There are structural and personal issues which simply cannot be canvassed, such as received ideas about sexuality and work. Because the models of sexuality and work contained within contemporary discourses on prostitution are powerful determinants of prostitution practices and society's response to these practices, it would seem particularly important to challenge these models. Packer maintained his faith in decriminalization and argued that "we can never effect changes in the criminal process until we limit and thereby decrease the case load that afflicts all the instruments of the criminal process."

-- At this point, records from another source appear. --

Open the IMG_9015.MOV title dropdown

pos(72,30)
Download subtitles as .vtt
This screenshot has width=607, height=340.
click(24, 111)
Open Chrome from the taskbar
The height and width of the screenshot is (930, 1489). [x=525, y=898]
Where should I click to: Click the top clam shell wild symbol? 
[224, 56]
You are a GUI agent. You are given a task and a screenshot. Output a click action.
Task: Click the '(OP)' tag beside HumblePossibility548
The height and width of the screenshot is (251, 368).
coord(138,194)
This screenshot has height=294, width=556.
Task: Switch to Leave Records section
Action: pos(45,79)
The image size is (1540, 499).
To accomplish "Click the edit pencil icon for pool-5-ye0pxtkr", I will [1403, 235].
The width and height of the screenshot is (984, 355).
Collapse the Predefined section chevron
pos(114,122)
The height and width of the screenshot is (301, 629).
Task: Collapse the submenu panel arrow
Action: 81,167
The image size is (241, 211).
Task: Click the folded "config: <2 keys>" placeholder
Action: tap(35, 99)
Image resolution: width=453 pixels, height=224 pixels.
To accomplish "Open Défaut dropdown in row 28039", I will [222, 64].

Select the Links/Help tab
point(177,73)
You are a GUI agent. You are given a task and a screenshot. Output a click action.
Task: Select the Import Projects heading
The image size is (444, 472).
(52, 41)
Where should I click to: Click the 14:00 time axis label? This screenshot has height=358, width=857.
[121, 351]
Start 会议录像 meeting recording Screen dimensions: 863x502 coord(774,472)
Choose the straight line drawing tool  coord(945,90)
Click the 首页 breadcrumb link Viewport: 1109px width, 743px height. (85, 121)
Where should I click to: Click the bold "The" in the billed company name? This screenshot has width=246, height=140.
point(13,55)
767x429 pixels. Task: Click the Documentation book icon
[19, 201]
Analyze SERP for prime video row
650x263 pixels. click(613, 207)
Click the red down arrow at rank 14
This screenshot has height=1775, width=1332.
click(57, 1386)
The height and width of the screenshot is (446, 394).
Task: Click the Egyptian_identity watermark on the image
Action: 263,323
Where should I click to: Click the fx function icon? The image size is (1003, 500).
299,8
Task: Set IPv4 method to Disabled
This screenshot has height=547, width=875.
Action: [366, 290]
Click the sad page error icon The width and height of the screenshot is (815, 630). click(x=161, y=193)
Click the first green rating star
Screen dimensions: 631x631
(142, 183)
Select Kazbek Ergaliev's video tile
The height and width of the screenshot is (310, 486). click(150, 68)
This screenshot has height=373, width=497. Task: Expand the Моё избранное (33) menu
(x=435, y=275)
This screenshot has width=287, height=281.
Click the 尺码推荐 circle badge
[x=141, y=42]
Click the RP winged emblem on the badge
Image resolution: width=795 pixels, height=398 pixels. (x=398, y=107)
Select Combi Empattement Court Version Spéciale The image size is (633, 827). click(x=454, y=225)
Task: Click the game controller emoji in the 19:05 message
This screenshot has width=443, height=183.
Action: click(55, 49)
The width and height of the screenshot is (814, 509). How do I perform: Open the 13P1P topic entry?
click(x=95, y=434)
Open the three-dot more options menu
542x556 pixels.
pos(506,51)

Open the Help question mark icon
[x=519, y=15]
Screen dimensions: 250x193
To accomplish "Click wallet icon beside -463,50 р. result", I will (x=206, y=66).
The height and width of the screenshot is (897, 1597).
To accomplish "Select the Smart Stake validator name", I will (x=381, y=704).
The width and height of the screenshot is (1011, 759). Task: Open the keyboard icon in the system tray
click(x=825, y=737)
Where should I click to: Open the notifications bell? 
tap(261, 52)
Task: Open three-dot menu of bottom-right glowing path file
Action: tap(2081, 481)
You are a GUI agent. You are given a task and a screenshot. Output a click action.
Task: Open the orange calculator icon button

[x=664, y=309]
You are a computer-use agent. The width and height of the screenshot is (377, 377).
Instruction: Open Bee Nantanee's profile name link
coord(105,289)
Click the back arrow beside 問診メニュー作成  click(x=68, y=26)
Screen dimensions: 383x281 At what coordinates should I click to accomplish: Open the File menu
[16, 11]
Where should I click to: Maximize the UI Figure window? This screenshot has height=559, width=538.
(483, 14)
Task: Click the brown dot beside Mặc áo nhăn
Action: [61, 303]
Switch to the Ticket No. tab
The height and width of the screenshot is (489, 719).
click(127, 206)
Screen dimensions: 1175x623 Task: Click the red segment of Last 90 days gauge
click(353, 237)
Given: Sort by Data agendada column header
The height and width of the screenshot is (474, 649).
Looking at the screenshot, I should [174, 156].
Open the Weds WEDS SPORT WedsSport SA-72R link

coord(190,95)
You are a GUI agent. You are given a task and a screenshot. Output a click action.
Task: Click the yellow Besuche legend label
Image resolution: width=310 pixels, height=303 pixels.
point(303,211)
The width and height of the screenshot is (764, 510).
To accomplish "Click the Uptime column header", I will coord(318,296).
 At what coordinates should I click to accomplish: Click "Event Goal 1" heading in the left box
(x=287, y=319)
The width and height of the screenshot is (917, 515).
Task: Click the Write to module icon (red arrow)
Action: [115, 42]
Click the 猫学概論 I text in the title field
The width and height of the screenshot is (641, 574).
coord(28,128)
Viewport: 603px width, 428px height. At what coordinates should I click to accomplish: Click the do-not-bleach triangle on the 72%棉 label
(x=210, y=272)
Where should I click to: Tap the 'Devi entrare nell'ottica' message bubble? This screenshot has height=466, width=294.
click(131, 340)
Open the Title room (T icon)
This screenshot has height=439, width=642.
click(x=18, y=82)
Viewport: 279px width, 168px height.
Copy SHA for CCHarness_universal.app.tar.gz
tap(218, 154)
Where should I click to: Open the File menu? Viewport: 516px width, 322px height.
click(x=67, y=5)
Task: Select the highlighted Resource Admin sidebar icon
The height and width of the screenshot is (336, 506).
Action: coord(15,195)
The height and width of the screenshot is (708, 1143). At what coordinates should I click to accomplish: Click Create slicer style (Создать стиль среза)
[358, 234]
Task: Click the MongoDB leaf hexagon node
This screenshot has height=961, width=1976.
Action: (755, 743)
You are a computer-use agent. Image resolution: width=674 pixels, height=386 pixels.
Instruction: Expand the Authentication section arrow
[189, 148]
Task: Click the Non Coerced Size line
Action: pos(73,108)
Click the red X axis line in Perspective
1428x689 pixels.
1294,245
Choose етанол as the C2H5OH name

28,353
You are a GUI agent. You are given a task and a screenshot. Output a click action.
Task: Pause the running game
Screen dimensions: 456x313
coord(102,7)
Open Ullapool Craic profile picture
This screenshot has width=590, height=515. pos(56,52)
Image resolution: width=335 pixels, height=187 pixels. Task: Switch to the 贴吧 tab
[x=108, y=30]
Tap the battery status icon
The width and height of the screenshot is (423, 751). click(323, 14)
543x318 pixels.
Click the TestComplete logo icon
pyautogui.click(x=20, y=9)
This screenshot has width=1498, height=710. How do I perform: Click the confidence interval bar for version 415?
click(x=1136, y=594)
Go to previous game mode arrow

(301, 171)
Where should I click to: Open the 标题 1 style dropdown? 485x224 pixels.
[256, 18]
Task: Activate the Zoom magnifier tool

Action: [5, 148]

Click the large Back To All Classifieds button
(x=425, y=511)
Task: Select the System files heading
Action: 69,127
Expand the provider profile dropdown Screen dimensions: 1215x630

Packer hoped that due process would encourage legislatures to place less reliance on the criminal sanction especially with respect to abortion, incest, bigamy, gambling, public drunkenness, homosexuality, narcotics, pornography, and prostitution, all of which he believed were "victimless" crimes. Because these crimes involved "consensual transactions," they required the police to engage in entrapment, electronic surveillance, searches, and interrogations.
The police were the most intrusive and visible, "when they are doing their least important" work. In advocating decriminalization of such crimes, Packer reflected much liberal thought of the time. With the exception of abortion and gambling, most of Packer's arguments for decriminalization did not win the day and today seem dated and insensitive in light of new understandings of harms and risks and skepticism about whether disadvantaged individuals genuinely consent to such activities ( Roach 1999).
Decriminalized prostitution would remove the black market profit incentive for traffickers and would reduce the smuggling of women. Prohibition provides cover for traffickers and pimps. It allows them to use the laws against prostitution to intimidate, especially when it comes to children. Women and girls being held against their will are afraid to go to police because they will be treated as criminals. The existing law leads to isolation of women. This is especially true for those that have language barriers.
It prevents them from seeking police protection for themselves or others that are in trouble. Decriminalizing prostitution doesn’t mean decriminalizing trafficking. The purpose of halting trafficking is to protect the women who are the victims of it, but until we decriminalize prostitution we will not achieve that goal. Existing zoning laws for all businesses would prevent brothels from locating in residential neighbourhoods. Other countries like Australia, New Zealand and the Netherlands have successfully decriminalized and regulated the sex worker industry.
We can use the existing models and experiences to ease the transition in our own country. Decriminalization of prostitution will not be the end of the problems or the answer to all our questions. It will however protect women and sex workers who have been marginalized in our community from acts of violence. It will be the beginning of the hard work that will follow in order to come up with a real solution to a problem that has always existed and will not be solved by our present law enforcement approach.